_TASKS FOR THIS EXERCISE:_
a - In the prayer text, how would you render "O Lord, open our lips." in Spanish?
b - Could you give the prayer text from "Give me understanding" up to and including "who fear you." again, swapping "desire" for "delight"?

_SELECTED EXTRACT:_
□ □ □ □

O Lord, open our lips.
And our mouth shall proclaim your praise.

Blessed are you, ever-living God,
you inscribe our names in your book of life
so that we may share the firstfruits of salvation.
You protect the widows and strangers,
the oppressed and forgotten,
and feed the hungry with good things.
You stand among us in Christ, offering life to all.
You call us to respond with open hearts and minds to the world,
caring for those for whom you care. 
For these and all your mercies, we praise you:
Father, Son and Holy Spirit:
Blessed be God for ever!

An opening canticle may be sung. 


Psalm 119:25-48

My soul cleaves to the dust;*
 give me life according to your word.
I have confessed my ways and you answered me;*
 instruct me in your statutes.
Make me understand the way of your commandments,*
 that I may meditate on your marvellous works.
My soul melts away for sorrow;*
 strengthen me according to your word.
Take from me the way of lying;*
 let me find grace through your law.
I have chosen the way of faithfulness;*
 I have set your judgements before me.
I hold fast to your decrees;*
 O Lord, let me not be put to shame.
I will run the way of your commandments,*
 for you have set my heart at liberty.
Teach me, O Lord, the way of your statutes,*
 and I shall keep it to the end.
Give me understanding and I shall keep your law;*
 I shall keep it with all my heart.
Make me go in the path of your commandments,*
 for that is my desire.
Incline my heart to your decrees*
 and not to unjust gain.
Turn my eyes from watching what is worthless;*
 give me life in your ways.
Fulfil your promise to your servant,*
 which you make to those who fear you.
Turn away the reproach which I dread,*
 because your judgements are good.
Behold, I long for your commandments;*
 in your righteousness preserve my life.
Let your loving-kindness come to me, O Lord,*
 and your salvation, according to your promise.
Then shall I have a word for those who taunt me,*
 because I trust in your words.
Do not take the word of truth out of my mouth,*
 for my hope is in your judgements.
I shall continue to keep your law;*
 I shall keep it for ever and ever.
I will walk at liberty,*
 because I study your commandments.
I will tell of your decrees before kings*
 and will not be ashamed.
I delight in your commandments,*
 which I have always loved.
I will lift up my hands to your commandments,*
 and I will meditate on your statutes.

A Song of Tobit (Tobit 13.1,3,4-6a)

Blessed be God, who lives for ever,  
whose reign endures throughout all ages. 
Declare God's praise before the nations,  
you who are the children of Israel. 
For if our God has scattered you among them,  
there too has he shown you his greatness. 
Exalt him in the sight of the living,  
because he is our Lord and God and our Father for ever.

□ □ □ □

_DATA RECORDS:_
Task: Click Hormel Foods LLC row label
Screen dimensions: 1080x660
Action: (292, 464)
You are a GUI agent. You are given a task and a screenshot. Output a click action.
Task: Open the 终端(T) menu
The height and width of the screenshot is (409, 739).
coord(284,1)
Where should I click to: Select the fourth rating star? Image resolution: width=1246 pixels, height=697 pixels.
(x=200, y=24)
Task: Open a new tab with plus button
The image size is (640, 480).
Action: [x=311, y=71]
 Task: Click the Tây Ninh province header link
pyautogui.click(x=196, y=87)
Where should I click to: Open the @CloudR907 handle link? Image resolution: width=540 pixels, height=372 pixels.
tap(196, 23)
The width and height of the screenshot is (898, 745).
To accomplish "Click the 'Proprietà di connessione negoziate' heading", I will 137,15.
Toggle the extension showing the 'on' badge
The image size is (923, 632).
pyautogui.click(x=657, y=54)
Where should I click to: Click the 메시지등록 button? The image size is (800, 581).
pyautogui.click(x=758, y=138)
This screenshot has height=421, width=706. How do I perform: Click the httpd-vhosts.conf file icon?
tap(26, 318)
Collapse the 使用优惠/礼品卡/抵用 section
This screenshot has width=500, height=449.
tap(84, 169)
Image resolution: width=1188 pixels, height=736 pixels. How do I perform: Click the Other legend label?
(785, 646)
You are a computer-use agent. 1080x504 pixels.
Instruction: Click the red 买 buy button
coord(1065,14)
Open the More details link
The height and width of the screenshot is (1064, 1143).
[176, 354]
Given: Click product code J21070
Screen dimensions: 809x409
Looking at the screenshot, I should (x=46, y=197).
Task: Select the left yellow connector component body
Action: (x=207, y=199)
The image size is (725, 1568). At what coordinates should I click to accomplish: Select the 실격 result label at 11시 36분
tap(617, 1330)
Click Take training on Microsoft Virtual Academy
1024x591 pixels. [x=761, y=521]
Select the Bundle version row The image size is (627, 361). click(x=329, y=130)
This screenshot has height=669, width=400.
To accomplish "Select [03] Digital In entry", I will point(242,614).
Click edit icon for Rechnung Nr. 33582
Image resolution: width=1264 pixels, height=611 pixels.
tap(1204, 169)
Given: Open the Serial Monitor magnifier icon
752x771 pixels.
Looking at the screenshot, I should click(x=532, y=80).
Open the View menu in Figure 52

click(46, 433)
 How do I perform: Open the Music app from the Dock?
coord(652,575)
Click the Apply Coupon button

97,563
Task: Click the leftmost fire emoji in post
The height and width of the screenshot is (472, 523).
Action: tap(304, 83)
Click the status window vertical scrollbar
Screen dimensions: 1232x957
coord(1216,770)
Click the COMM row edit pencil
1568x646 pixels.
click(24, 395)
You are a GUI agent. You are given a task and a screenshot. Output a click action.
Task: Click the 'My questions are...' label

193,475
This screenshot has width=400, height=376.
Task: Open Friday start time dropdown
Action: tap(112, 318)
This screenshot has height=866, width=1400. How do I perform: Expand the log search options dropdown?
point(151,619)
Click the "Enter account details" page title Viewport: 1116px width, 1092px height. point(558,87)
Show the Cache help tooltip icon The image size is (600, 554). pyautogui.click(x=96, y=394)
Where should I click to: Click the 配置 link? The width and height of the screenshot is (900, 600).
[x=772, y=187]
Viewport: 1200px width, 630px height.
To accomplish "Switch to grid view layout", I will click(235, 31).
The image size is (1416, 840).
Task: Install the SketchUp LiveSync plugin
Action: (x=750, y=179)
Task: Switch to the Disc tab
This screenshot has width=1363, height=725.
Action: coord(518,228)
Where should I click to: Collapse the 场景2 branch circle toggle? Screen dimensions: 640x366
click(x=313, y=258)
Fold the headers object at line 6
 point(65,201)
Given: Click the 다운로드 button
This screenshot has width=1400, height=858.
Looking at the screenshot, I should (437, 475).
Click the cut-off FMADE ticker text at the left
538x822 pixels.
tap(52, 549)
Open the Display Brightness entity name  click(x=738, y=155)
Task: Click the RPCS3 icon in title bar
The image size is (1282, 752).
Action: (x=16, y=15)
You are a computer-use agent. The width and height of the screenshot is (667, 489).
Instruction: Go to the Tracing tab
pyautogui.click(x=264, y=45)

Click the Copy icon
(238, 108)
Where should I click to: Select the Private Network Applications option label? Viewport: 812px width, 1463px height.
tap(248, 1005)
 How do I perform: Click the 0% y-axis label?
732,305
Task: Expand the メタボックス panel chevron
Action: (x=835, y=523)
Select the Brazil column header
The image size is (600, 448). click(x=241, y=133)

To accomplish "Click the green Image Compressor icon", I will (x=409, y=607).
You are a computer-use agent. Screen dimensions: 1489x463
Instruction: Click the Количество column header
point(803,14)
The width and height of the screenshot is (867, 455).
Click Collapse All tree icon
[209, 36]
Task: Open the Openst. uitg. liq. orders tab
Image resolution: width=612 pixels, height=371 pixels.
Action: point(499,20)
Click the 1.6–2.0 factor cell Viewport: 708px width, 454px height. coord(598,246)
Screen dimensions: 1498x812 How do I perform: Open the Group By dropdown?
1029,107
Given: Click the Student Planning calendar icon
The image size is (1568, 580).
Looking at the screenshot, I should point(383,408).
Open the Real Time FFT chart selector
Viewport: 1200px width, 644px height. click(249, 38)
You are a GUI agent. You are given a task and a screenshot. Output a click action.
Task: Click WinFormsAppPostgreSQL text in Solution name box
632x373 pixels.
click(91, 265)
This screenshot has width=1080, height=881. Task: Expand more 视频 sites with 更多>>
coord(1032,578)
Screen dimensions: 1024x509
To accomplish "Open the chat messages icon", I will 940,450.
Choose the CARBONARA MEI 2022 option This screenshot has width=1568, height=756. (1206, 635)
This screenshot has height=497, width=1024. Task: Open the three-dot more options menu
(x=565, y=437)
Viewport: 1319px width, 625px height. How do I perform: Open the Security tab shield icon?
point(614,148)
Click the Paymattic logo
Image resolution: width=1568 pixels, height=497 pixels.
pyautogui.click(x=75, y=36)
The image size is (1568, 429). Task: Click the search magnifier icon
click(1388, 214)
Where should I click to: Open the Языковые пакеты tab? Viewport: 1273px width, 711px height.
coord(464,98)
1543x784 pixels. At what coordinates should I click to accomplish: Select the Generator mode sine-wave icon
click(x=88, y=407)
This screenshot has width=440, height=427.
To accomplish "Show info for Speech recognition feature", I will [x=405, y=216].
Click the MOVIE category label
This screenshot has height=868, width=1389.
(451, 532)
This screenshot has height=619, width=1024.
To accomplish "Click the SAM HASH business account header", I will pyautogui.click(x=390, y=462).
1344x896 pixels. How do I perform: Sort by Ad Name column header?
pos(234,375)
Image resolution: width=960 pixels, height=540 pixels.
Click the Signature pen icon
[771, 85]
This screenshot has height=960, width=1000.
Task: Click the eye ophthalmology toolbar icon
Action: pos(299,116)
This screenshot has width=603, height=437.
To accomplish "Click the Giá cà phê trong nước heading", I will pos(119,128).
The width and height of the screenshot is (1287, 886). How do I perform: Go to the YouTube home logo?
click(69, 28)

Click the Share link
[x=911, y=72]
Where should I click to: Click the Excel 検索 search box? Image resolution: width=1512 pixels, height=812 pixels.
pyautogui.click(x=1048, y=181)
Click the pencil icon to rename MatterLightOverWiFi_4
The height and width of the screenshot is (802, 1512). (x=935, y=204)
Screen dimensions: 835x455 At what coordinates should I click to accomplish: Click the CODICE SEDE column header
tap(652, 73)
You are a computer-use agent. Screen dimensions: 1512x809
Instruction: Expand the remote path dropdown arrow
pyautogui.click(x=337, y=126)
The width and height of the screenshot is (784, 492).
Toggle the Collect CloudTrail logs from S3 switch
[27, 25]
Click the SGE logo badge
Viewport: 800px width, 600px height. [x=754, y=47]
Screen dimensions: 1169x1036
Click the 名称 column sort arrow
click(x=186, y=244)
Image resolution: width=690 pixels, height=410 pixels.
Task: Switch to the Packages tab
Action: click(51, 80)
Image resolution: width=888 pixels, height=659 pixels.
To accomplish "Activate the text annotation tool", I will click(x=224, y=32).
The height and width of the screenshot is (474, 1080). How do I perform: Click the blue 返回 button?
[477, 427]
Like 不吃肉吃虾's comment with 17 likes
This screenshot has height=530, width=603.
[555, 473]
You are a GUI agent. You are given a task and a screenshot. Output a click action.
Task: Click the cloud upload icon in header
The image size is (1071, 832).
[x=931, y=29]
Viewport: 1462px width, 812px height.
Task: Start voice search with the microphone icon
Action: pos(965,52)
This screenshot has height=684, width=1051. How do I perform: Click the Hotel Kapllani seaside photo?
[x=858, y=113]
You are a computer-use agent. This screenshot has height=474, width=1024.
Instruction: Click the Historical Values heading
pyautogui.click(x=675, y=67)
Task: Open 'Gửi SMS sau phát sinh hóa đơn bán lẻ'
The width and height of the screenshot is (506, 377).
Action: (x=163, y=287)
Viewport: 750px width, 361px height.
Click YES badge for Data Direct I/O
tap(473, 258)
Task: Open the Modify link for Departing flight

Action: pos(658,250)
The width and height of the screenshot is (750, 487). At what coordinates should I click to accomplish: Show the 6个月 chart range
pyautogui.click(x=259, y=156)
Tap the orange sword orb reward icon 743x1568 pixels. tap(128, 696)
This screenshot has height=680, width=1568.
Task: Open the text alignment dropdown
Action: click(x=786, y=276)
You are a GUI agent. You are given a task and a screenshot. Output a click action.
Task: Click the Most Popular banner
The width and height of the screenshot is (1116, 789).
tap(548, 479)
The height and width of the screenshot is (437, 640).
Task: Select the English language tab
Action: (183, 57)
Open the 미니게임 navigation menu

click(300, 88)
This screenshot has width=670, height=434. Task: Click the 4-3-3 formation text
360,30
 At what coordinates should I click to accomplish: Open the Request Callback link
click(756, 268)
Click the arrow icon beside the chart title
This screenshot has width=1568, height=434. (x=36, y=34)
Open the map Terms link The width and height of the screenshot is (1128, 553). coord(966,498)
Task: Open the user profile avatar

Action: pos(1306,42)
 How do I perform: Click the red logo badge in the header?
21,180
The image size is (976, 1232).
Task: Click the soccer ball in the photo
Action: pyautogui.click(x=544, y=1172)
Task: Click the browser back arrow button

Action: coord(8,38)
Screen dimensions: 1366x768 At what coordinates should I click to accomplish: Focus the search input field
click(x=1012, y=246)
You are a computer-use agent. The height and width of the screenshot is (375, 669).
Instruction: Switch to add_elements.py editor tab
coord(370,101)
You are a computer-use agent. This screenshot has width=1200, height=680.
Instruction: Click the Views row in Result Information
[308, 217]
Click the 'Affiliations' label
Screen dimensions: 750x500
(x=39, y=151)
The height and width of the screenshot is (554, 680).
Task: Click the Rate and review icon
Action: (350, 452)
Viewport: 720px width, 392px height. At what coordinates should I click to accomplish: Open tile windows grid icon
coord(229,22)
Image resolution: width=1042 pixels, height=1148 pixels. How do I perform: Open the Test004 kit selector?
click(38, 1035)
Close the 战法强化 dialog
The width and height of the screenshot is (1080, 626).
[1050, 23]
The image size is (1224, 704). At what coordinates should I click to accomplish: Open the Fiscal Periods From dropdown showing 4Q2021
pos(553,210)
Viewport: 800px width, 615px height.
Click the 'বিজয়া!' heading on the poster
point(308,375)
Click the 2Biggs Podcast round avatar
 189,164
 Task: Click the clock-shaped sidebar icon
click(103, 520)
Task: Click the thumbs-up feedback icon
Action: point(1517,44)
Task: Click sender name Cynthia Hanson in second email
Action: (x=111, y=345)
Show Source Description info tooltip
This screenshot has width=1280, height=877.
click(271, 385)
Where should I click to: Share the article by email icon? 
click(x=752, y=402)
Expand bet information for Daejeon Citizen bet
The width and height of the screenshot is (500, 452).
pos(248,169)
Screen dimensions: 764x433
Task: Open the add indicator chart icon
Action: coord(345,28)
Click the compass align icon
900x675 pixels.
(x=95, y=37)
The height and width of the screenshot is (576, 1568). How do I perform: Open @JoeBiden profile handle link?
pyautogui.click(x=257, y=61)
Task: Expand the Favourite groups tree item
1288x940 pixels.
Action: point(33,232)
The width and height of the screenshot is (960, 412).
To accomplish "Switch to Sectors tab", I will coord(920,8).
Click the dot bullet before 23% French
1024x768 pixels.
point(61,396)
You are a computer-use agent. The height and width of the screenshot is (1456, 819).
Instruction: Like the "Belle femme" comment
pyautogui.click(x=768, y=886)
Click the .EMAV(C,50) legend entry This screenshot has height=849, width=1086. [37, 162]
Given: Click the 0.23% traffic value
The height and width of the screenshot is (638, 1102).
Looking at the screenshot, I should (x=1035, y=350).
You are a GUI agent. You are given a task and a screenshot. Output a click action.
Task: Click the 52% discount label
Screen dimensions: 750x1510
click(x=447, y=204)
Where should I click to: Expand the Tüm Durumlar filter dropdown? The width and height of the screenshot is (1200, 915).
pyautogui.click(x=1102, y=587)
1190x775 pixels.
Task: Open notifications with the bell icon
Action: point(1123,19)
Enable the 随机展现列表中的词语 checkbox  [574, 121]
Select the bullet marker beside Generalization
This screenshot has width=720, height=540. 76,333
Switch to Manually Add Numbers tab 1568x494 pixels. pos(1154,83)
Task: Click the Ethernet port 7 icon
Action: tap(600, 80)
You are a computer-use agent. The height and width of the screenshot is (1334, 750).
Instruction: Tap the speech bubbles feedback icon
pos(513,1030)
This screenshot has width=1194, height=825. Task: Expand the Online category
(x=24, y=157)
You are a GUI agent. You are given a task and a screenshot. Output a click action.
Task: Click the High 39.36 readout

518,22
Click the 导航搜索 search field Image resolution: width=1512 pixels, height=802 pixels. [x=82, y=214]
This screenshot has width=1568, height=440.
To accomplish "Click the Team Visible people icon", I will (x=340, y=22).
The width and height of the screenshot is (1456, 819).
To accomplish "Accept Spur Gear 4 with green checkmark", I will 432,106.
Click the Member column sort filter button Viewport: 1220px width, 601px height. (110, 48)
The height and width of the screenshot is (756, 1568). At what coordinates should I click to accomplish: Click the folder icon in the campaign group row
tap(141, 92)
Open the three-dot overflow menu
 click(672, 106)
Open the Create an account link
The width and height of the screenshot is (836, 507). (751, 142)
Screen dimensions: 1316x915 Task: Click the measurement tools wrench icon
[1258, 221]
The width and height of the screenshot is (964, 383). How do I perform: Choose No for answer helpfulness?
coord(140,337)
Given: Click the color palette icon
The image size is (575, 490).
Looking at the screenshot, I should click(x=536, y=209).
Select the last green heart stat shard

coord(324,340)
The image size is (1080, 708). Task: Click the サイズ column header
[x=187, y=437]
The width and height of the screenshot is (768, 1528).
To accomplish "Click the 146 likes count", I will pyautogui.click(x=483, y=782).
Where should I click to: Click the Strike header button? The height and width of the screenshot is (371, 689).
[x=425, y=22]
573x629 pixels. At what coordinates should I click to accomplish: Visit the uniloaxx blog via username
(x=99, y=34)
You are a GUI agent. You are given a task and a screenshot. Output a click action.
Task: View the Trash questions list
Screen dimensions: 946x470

□ □ □ □

_ANSWERS FOR THE EXERCISE:_
a - Oh Señor, abre nuestros labios.

b -
Give me understanding and I shall keep your law;*
 I shall keep it with all my heart.
Make me go in the path of your commandments,*
 for that is my delight.
Incline my heart to your decrees*
 and not to unjust gain.
Turn my eyes from watching what is worthless;*
 give me life in your ways.
Fulfil your promise to your servant,*
 which you make to those who fear you.